И то, о чем денно и нощно мечтал Джунаид-хан, ему хотелось утаить не только от чужих, от всего мира, но и от своих, даже от своих родных детей, наконец, от самого себя. Но разве обманешь себя? А его тайна? Святая святых… В могилу с собой унести? Даже на смертном одре он не осмелится признаться. Никому…
Джунаид-хан, кряхтя и вздыхая, достал из-под подушки серый листок бумаги, огрызок химического карандаша и, послюнявив его, долго царапал что-то, затем перечитал и, вложив между страницами Корана, спрятал под изголовьем и вытянулся на постели, чувствуя, как от непривычных, даже мало-мальских движений застучало, заходило ходуном сердце, словно хотело выскочить наружу.

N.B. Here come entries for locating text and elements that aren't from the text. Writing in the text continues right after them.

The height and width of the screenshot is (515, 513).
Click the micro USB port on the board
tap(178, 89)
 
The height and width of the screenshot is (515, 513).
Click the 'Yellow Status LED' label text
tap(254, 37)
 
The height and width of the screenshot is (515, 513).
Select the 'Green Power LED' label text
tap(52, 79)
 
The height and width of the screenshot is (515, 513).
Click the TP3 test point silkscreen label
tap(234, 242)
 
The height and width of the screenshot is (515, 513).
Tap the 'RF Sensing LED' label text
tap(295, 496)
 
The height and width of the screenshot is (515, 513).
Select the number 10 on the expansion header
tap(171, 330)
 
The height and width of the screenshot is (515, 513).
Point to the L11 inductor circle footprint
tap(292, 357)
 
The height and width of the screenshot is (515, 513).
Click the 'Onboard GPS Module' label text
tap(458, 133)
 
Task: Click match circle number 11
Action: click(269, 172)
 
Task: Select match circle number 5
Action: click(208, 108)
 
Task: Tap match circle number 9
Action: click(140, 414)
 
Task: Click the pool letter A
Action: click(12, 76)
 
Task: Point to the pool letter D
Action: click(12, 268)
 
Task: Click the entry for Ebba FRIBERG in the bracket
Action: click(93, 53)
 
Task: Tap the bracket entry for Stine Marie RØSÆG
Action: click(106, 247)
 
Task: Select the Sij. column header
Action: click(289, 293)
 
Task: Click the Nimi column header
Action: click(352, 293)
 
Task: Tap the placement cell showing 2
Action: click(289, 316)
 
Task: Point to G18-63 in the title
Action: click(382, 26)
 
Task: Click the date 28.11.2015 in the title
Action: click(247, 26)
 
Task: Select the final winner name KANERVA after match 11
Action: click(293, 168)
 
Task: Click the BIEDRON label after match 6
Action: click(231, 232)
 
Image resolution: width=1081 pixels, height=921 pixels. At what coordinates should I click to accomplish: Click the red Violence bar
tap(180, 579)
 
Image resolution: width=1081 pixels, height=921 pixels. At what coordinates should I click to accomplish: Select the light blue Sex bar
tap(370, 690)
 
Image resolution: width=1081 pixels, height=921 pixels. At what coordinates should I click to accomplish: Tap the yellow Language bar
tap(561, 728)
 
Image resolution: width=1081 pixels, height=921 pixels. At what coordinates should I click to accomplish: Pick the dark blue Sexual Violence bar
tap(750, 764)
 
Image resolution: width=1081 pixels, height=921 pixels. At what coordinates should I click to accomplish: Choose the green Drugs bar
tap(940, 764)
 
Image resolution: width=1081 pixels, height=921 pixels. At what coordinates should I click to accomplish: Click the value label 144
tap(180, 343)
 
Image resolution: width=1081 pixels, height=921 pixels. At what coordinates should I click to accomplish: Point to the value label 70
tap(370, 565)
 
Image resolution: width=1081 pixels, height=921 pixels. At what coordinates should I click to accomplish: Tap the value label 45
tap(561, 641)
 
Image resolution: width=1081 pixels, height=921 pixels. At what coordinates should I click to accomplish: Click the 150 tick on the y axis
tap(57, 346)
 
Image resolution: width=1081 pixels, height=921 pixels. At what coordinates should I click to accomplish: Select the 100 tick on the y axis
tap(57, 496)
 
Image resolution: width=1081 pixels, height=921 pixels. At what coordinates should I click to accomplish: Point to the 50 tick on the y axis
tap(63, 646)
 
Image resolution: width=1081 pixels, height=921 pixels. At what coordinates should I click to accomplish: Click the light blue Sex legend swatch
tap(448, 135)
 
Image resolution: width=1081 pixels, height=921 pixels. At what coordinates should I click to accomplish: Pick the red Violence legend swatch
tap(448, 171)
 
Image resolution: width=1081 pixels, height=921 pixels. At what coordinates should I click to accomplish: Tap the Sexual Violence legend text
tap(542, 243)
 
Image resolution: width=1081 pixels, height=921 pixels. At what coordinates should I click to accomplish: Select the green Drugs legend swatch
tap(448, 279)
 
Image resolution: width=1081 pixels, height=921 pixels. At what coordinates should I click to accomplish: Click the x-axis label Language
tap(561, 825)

…Разве он, Джунаид-хан, ропщет на судьбу свою? Она милостиво обошлась с ним: в сонме подлецов, блюдолизов и мерзавцев отыскивались, – как ни странно в этом продажном, лживом мире, – и люди преданные. Служили они ему не без корысти, и Джунаид-хан, по-своему привязанный к ним, щедро платил им за грязную и опасную работу, ибо видел в них не холуев, денно и нощно изгибавшихся перед хозяином. Это были его глаза и уши – агенты, разделявшие его идеи, жившие повсюду – в Хиве и Бухаре, Кизыл-Арвате и Бахардене, Мары и Теджене, Ашхабаде и Серахсе, Ташаузе и Куня-Ургенче… Кого только среди них не было – туркмены и узбеки, русские и каракалпаки, персы и белуджи, казахи и курды, исправно доносившие ему обо всем, державшие в курсе многих событий, происходивших в стане красных или белых, басмачей или во дворе бухарского эмира…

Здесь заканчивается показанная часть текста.